The mechanisms, applications, and necessity of reducers is explained below. Gaining a deeper understanding of reducers and how they are used is essential for selecting the right one for your needs.
Mechanics of reduction gears
A reduction gear is an arrangement of gears that reduces the number of rotations of a power source such as a motor. The arrangement also has the effect of increasing the amount of torque. This makes it possible to set the most appropriate rotational speed and torque for the application.
The simplest reduction gear arrangement is a combination of two gears: one on the input side and the other on the output side. The ratio of the number of teeth on each gear is called the reduction ratio.
For example, if the output gear has 100 teeth and the input gear has 50 teeth, the reduction ratio is 2:1. In this case, the number of rotations of the output gear will be 1/2 that of the input gear and the torque at the output gear will be nearly twice that of the input gear. (More precisely, the output torque is the input torque multiplied by the reduction ratio and the torque transmission efficiency of the gear).
In many situations where speed reduction is required, simple, two-gear combinations may be insufficient. For example, to achieve a high reduction ratio with just two gears, the input gear must be very small (fewer teeth) and the output gear very large (more teeth). There are physical limitations on the ratio that can be achieved with just two gears.
A solution is to add more gears to the combination so that the output gear becomes the input gear for the next gear in the reducer. These are called gear stages. One set of gears makes up one stage, two sets make two stages, and so on.

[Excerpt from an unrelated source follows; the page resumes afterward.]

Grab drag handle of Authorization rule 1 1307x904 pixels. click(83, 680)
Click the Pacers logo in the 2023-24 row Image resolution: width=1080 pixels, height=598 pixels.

High gear ratios can be achieved by using a larger number of gears. However, torque transmission decreases as gears are added. Backlash on the output shaft also tends to increase.
For applications that require precision, the reducer should be made of precision-machined gears and reducers. Architectures that reduce backlash should be selected.
In addition, most reducers use lubricants such as grease to help it run smoothly, helping to reduce noise and significantly extend service life. The lubricant used should be selected based on the environment and mechanical conditions of the reducer, such as load and speed.
Why are reduction gear needed?
Most motors have a fixed range of rotational speed and torque that is most efficient for their operation. However, work that needs to be done generally requires much lower speeds and higher torque than what the motor can deliver efficiently.
In other words, the motor has high speed and low torque, while the work requires low speed and high torque. Attempting to complete the work with just a motor will require operation outside of the efficiency zone, leading to excessive heat generation, shorter lifespan, and other negative effects unless a larger, more costly motor is used.
In such cases, a reduction gear can be used to reduce the speed and increase the torque of the motor output. The appropriate gear ratios can be selected to achieve the required speed and torque at the output gear while the motor operates in its most efficient range.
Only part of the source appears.